What to Do at Electric Car Charging Stations
While many EVSPs will issue prepaid swipe cards that drivers can use at charging stations, others let you handle the entire transaction with a few taps on the screen of a smartphone. You can use apps and online location maps to find charging stations near your locations. Some maps will even show you which stations are currently in use and which are free.
Once you get to the charging station, all you have to do is tap in to get access, plug in your car, and then head off to complete your business in the area. This could be shopping, groceries, or even a conference. When you get back, your car battery will be recharged to the extent determined by the variables discussed above.
If you travel beyond city limits, you may need to set up accounts with several different EVSPs, so you can access charging stations wherever you are. When using location finders, it helps to know that most companies only show their own locations. So you may need to check a few different sites or apps to find a charging station near you. Some third-party apps now cover all locations within a given area.
How Much Does It Cost to Use a Charging Station?
At the present time, charging stations vary in terms of pricing, speed and hours of access.
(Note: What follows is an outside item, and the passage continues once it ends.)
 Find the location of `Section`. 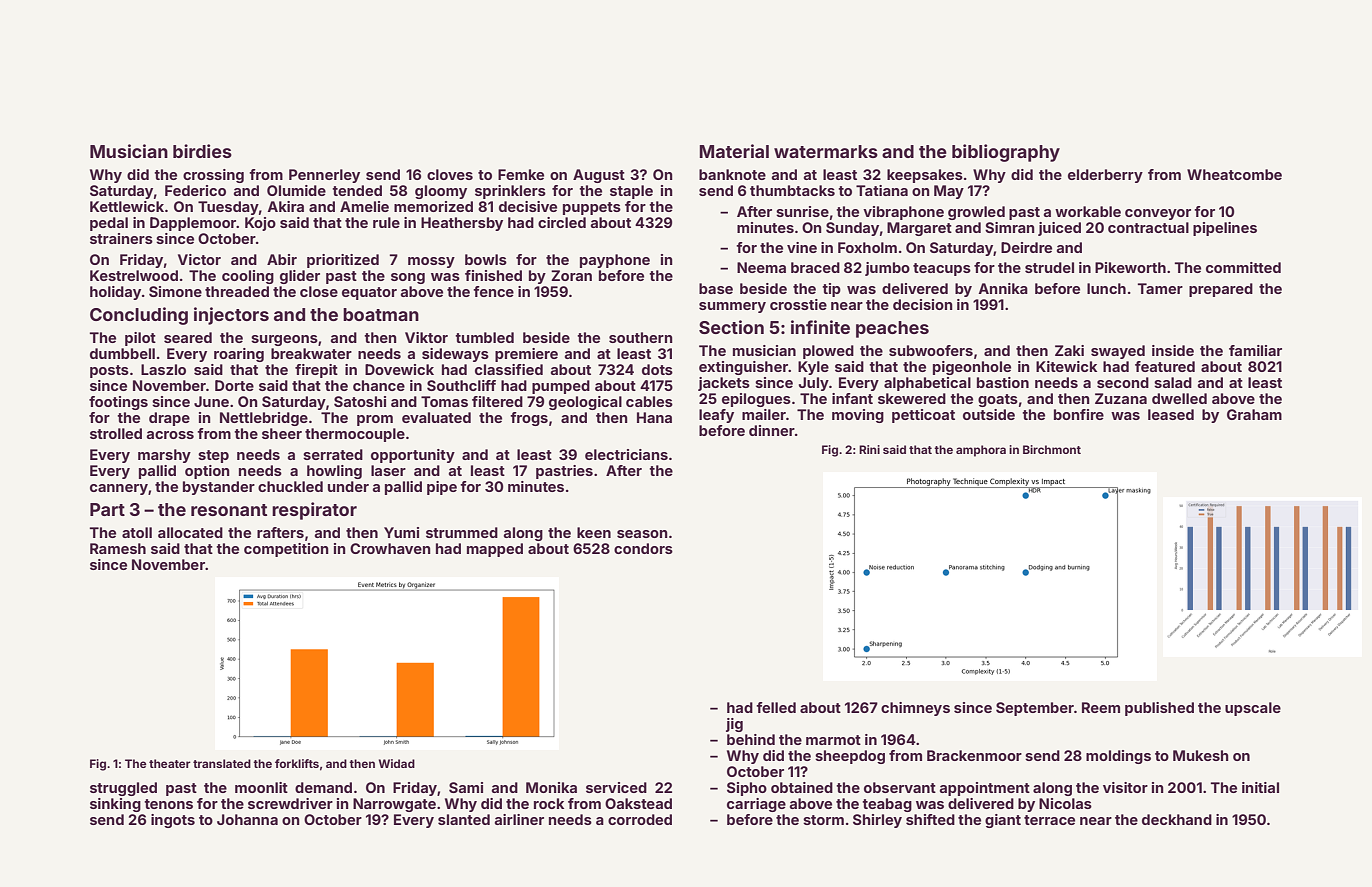

Section is located at coordinates (731, 327).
Some charging stations don’t charge for plugging in your car but just for the parking spot. DC Charging usually costs a little more than Level 2 charging. Some manufacturers offer free charging for two years with the purchase of a new electric vehicle. Most EVSPs list their prices and locations on their websites and apps.
Hybrid and electric vehicles offer car buyers a chance to live a low-emissions lifestyle. This accounts for their increasing popularity. While the actual process of charging electric car batteries is easy, it’s important to understand the different types of charging as well as costs and speed. Knowing that you can charge your car at home or at electric car charging stations can be an important factor in your decision to buy an EV.